Géorgie Un nouvel élan pour le vin

MARINE DUMEURGER - La vigne - n°281 - décembre 2015 - page 82

Dans ce pays du Caucase, qui a vu naître la viticulture, de grandes entreprises parient sur les cépages locaux pour produire des vins adaptés aux marchés internationaux.
LES VIGNES DE KHAREBA s'étendent sur 800 ha au pied des premiers versants du Causase. © A. FINISTRE

LES VIGNES DE KHAREBA s'étendent sur 800 ha au pied des premiers versants du Causase. © A. FINISTRE

AU DOMAINE SCHUCHMANN, dans la province de Khakhétie, les 120 hectares de vignes plantées de cépages locaux sont vendangées à la main. © A. FINISTRE

AU DOMAINE SCHUCHMANN, dans la province de Khakhétie, les 120 hectares de vignes plantées de cépages locaux sont vendangées à la main. © A. FINISTRE

CHEZ KHAREBA , 90 % de la récolte sont vinifiés dans des cuves en Inox fabriquées en Italie. © A. FINISTRE

CHEZ KHAREBA , 90 % de la récolte sont vinifiés dans des cuves en Inox fabriquées en Italie. © A. FINISTRE

VLADIMER KUBLASHVILI , le directeur et vinificateur, élève le château Lipartiani, son haut de gamme, en fûts de chêne. Il veut conquérir l'export. © A. FINISTRE

VLADIMER KUBLASHVILI , le directeur et vinificateur, élève le château Lipartiani, son haut de gamme, en fûts de chêne. Il veut conquérir l'export. © A. FINISTRE

HERVÉ ROMAT est l'oenologue français du domaine Khareba. Il tire le meilleur parti des cépages locaux comme le saperavi qui produit un vin très tannique.  © A. FINISTRE

HERVÉ ROMAT est l'oenologue français du domaine Khareba. Il tire le meilleur parti des cépages locaux comme le saperavi qui produit un vin très tannique. © A. FINISTRE

Ci-dessus la chaîne d'étiquetage. © A. FINISTRE

Ci-dessus la chaîne d'étiquetage. © A. FINISTRE

ILIA DATUNASHVILI, l'un des dirigeants du domaine Schuchmann, souhaite élargir ses ventes aux pays autrefois ouverts au seul marché soviétique.  © A. FINISTRE

ILIA DATUNASHVILI, l'un des dirigeants du domaine Schuchmann, souhaite élargir ses ventes aux pays autrefois ouverts au seul marché soviétique. © A. FINISTRE

C'est le pays du vin par excellence. Nichée entre le Caucase et la mer Noire, la Géorgie déroule ses vignobles sur des milliers d'hectares. On y produit du vin depuis des millénaires. Récemment, des recherches archéologiques ont montré que la viticulture y remonterait à 7 000 av. J.-C., bien plus tôt qu'en Europe.
┄┄┄┄┄┄┄┄┄┄
EXERCICE 1 ▸
Répondez aux questions suivantes à partir de l'article sur le vin géorgien.
(a) Sur combien d'hectares s'étendent les vignes de Khareba ?
(b) Quelle part de la récolte est vinifiée dans des cuves en Inox chez Khareba ?
(c) À quelle date la viticulture géorgienne remonterait-elle selon des recherches archéologiques récentes ?
EXERCICE 2 ▸ Résumez l'article sur le vin géorgien en deux phrases.
EXERCICE 3 ▸
Indiquez si chacune des affirmations suivantes est conforme à l'article sur le vin géorgien. Répondez par oui ou par non et citez les mots du texte qui le montrent.
(a) Au domaine Schuchmann, les vignes sont vendangées à la machine.
(b) L'oenologue du domaine Khareba est français.
(c) Le saperavi produit un vin peu tannique.

(Enregistrements tirés d'une collection)
┄┄┄┄┄┄┄┄┄┄
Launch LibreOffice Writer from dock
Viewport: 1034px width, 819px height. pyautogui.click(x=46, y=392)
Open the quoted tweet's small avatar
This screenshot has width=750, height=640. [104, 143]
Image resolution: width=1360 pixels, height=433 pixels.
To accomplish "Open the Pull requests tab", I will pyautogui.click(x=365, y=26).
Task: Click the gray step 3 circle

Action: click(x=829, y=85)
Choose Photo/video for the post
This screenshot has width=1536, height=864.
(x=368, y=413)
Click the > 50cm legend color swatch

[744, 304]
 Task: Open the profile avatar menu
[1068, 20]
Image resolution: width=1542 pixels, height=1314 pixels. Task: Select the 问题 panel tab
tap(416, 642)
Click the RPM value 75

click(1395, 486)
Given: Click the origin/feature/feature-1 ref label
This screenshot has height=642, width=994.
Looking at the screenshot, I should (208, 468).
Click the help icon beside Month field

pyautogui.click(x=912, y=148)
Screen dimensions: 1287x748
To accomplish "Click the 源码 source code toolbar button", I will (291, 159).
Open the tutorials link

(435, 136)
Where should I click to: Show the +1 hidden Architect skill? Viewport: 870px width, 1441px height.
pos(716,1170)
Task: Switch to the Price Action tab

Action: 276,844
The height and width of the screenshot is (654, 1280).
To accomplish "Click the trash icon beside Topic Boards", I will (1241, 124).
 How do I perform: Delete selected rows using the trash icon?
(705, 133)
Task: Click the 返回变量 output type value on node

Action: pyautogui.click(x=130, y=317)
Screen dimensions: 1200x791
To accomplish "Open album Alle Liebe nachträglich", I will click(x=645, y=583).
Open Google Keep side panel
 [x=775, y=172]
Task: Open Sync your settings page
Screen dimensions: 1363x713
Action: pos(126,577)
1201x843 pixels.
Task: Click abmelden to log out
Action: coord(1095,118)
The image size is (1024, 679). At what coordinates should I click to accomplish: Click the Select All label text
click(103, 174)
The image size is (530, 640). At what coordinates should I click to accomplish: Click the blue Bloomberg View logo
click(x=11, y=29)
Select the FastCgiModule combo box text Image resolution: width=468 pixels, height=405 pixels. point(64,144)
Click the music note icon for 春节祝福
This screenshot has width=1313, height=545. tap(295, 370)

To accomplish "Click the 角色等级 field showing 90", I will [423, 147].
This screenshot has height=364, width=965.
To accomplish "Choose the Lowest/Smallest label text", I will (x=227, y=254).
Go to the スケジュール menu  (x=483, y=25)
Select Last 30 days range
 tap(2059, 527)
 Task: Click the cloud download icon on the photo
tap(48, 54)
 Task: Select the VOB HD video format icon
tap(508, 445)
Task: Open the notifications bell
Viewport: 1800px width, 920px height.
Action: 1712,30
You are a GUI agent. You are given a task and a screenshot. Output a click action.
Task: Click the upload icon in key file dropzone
┄┄┄┄┄┄┄┄┄┄
RÉPONSE 1 ▸
(a) Sur 800 ha.
(b) 90 % de la récolte.
(c) À 7 000 av. J.-C.

RÉPONSE 2 ▸ La Géorgie, nichée entre le Caucase et la mer Noire, produit du vin depuis des millénaires, et des recherches archéologiques font remonter sa viticulture à 7 000 av. J.-C., bien plus tôt qu'en Europe. Dans ce pays, de grandes entreprises parient sur les cépages locaux pour produire des vins adaptés aux marchés internationaux.

RÉPONSE 3 ▸
(a) Non : « les 120 hectares de vignes plantées de cépages locaux sont vendangées à la main ».
(b) Oui : « HERVÉ ROMAT est l'oenologue français du domaine Khareba ».
(c) Non : « le saperavi qui produit un vin très tannique ».